HistoryReader.QueryHistory transparently serves events from JetStream (recent, within 30-day retention) or PostgreSQL events_audit (older). Callers never see the boundary; the cursor is always a ULID.


Subject naming convention

Subjects follow NATS dot-delimited conventions (spec §1c):

events.<game_id>.<domain>.<entity-id>[.<facet>...]

<game_id> is set via event_bus.game_id in server config (default: main). Single-game deployments use a literal; the game-id segment is reserved for future multi-tenancy.

Subject Owner Examples
events.<game>.location.<ULID> host location-scoped events
events.<game>.character.<ULID> host personal stream (DMs, responses)
events.<game>.session.<ULID>.lifecycle host session lifecycle events
events.<game>.notifications.character.<ULID> host cross-scene notifications
events.<game>.scene.<ULID>.ic core-scenes plugin in-character poses/says
events.<game>.scene.<ULID>.ooc core-scenes plugin out-of-character chat
events.<game>.scene.<ULID>.lifecycle core-scenes plugin scene created/ended

* matches one token; > matches one or more (must be last). Subject depth SHOULD stay below 16 tokens.

Legacy colon-style subjects (e.g., scene:01ABC...) are translated at the EventSink boundary by internal/eventbus/subjectxlate/. All new code MUST use dot-delimited subjects.


How plugins emit events

Plugins emit via EventSink, unchanged from the pre-cutover API:

// In a plugin event handler (Go binary plugin example):
err := eventSink.Emit(ctx, plugin.EmitIntent{
    Subject: "events.main.scene.01JABC...XYZ.ic",
    Type:    "scene.pose",
    Payload: marshaledProtoBytes,
})

The host validates Subject against the plugin's manifest emits declarations before publishing. Invalid subjects are rejected pre-publish.

Subject MUST use dot-delimited form. The Type field is plugin-declared and opaque to the host; it is stored verbatim and exposed to subscribers via the App-Event-Type NATS header for filter-without-decode.

Payload MUST be proto-marshaled bytes. The host applies the codec (identity by default) before writing to JetStream. Plugins never interact with the codec directly.
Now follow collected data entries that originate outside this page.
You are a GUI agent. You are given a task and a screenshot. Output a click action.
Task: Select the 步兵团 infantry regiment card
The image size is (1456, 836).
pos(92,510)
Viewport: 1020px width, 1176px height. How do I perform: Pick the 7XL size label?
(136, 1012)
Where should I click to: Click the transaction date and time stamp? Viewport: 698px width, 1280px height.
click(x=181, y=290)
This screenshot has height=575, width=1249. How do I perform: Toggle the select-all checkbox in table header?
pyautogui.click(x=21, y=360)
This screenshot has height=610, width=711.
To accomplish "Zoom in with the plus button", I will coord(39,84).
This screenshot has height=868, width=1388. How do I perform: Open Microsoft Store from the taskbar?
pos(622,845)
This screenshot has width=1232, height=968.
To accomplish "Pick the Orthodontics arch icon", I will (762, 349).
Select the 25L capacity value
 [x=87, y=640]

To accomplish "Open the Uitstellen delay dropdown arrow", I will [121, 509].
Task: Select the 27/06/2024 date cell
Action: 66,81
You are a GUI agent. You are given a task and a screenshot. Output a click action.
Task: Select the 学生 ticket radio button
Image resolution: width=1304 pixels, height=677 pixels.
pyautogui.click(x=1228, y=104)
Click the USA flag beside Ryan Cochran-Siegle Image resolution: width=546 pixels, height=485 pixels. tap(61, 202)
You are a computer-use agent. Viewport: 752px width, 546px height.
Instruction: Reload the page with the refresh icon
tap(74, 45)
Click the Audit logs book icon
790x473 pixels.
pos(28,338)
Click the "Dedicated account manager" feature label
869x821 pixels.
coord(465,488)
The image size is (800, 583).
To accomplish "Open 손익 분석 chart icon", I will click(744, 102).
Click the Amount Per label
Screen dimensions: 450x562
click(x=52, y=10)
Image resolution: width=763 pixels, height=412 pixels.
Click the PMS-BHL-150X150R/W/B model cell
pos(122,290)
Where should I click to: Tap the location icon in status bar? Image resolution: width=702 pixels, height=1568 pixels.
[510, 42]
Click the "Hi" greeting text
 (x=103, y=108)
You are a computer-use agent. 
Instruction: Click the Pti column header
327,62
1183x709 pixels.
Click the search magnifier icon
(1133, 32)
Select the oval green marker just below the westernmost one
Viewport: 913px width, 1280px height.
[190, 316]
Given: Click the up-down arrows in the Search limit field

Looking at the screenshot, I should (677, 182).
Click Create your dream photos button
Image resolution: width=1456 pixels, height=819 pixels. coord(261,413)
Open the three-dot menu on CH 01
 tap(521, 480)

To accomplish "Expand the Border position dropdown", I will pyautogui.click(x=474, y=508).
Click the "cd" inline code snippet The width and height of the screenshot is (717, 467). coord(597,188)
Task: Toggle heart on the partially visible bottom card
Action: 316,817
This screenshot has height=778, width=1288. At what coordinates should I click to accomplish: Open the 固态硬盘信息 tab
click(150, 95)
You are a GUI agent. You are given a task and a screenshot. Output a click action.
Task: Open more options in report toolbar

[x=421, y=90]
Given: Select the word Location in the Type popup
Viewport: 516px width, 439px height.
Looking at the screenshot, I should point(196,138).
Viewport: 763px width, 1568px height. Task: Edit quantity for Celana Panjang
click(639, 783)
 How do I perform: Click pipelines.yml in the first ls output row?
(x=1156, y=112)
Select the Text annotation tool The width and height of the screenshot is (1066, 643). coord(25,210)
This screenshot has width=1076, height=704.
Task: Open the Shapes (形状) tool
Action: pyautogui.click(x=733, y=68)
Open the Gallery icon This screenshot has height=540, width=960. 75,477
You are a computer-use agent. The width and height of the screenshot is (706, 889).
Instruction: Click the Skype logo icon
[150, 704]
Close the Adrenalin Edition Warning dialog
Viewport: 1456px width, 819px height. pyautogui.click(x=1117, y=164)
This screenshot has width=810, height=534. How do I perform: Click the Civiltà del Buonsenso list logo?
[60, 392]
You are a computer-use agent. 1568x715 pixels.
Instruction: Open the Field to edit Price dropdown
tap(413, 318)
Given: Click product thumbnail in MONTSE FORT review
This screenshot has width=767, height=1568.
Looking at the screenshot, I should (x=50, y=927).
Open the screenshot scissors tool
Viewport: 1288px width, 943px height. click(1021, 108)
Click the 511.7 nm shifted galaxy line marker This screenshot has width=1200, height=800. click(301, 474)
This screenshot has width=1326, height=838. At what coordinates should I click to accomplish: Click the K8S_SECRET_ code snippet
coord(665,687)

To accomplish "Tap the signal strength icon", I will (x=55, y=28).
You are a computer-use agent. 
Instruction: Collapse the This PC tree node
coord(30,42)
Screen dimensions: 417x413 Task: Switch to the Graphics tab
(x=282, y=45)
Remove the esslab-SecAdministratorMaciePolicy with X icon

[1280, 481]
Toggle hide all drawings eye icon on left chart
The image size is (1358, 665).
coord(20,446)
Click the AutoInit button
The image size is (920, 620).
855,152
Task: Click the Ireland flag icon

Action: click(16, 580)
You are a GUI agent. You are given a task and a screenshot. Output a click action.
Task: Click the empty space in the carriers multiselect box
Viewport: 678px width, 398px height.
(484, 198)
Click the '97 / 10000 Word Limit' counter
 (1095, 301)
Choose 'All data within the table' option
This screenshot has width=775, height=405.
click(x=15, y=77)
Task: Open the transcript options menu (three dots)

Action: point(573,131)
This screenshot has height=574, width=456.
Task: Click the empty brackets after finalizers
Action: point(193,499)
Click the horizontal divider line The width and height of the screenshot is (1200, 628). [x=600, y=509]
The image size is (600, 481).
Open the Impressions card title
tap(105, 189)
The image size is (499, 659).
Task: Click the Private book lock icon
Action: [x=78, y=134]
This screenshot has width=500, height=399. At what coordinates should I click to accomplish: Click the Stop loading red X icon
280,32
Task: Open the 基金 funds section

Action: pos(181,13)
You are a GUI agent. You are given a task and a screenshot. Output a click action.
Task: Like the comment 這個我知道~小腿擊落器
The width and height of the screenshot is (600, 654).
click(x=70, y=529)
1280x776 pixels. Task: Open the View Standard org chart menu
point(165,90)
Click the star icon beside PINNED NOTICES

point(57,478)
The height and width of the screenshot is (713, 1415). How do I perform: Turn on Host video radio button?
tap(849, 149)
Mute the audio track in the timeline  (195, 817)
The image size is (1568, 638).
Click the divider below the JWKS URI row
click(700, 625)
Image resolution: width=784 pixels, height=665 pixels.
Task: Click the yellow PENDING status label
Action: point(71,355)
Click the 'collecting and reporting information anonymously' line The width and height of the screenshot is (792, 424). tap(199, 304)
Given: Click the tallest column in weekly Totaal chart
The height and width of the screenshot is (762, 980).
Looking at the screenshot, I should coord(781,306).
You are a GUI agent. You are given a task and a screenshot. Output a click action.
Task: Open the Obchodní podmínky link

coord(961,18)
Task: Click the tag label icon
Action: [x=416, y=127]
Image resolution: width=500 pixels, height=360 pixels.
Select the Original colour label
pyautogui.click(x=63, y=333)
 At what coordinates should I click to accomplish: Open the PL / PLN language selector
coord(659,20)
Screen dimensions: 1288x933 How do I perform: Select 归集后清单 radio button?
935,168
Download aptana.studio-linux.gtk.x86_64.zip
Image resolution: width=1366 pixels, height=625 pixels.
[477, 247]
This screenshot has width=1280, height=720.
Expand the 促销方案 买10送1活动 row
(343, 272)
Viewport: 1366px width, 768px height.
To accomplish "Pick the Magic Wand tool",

Declaring audit subjects in manifest.yaml

Plugins that own a subject namespace declare it in their manifest so the host can route audit projection to the plugin's own consumer (spec §1c, §6):

# plugins/core-scenes/manifest.yaml
name: core-scenes
type: binary
version: "0.1.0"

emits:
  - "events.*.scene.*.ic"
  - "events.*.scene.*.ooc"
  - "events.*.scene.*.lifecycle"

audit:
  - subjects: ["events.*.scene.>"]
    schema:   plugin_core_scenes
    table:    scene_log

The audit: block tells the host to route events matching events.*.scene.> to a durable consumer named plugin_audit_core_scenes. On each delivered message, the host calls the plugin's PluginAuditService.AuditEvent RPC. The plugin INSERTs into its own plugin_core_scenes.scene_log table and acks.

Host-owned subjects (everything not covered by a plugin audit: declaration) are audited by the host_audit_projection consumer into events_audit.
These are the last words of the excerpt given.